In the UK, data shows only two per cent of Barclays’ financing of energy companies went towards renewable energy firms over the six year period. For HSBC, only five per cent of energy financing went towards green energy firms.
However, the figures were called into question by the Glasgow Financial Alliance for Net Zero, or GFANZ, led by former governor of the Bank of England Mark Carney.
“The report does not provide a comprehensive view of clean energy investment,” a spokesperson for the group told City A.M.
“The report excludes 70 per cent of power generation companies, the bulk of which accounts for most of the world’s wind and solar power,” they said.
“Analysis by the IEA suggests that between 2021 and 2022 around 48 per cent of total energy investment went to low carbon energy supply. That would be impossible if GFANZ members weren’t financing the transition,” the spokesperson said.
The campaign groups’ report did not consider biomass, nuclear, and blue hydrogen as renewable energies. Investment in carbon capture and storage was also not included. The IEA report, however, had a much broader definition for what it considered to be low-carbon energy investments.

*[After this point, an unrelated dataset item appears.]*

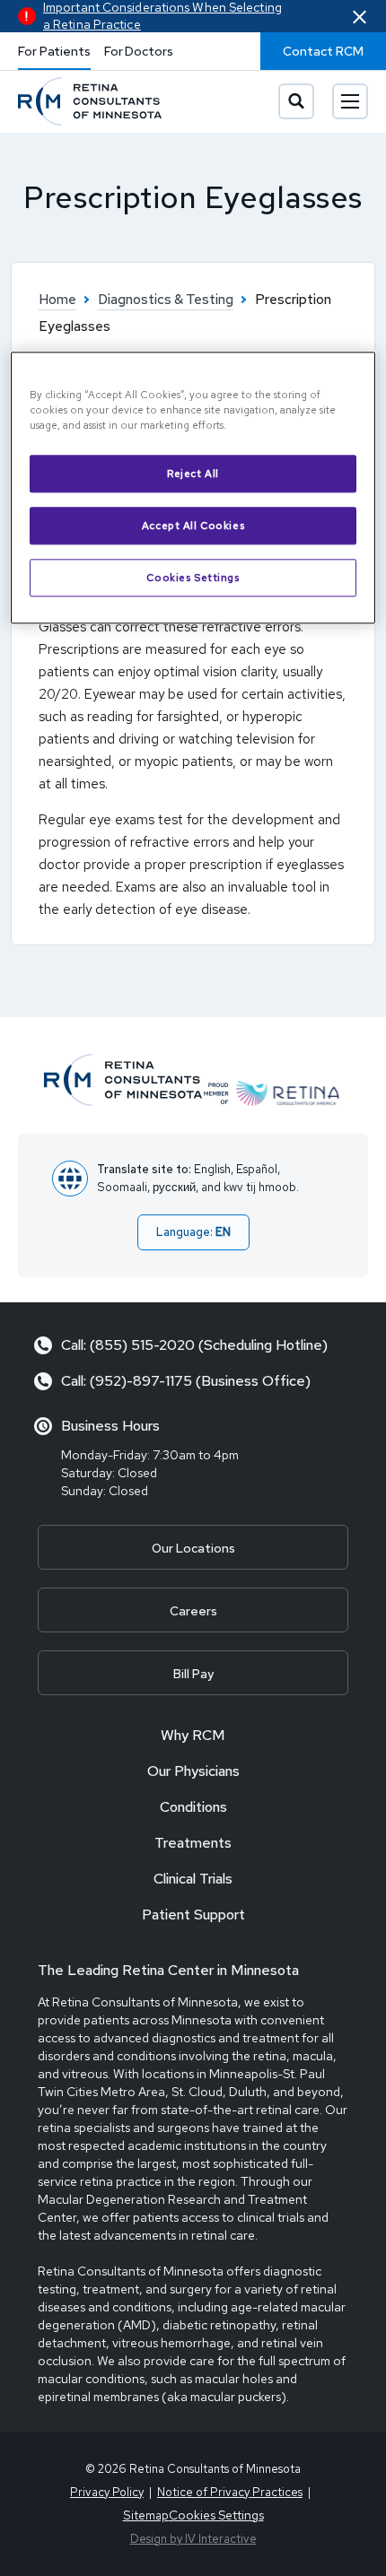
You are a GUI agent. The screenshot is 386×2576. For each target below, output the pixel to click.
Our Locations (193, 1548)
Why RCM (193, 1735)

A Barclays spokesperson said: “Barclays was one of the first banks to set an ambition to become net zero by 2050. We have set 2030 targets to reduce our financed emissions in four of the highest emitting sectors in our financing portfolio, with additional 2025 targets for the two highest-emitting sectors – energy and power.”
“We have a target to facilitate $1trn of sustainable and transition financing by 2030 and we are investing £500m of our own capital into climate-tech start-ups,” they continued.
JP Morgan declined to comment. Citi and HSBC were contacted for comment.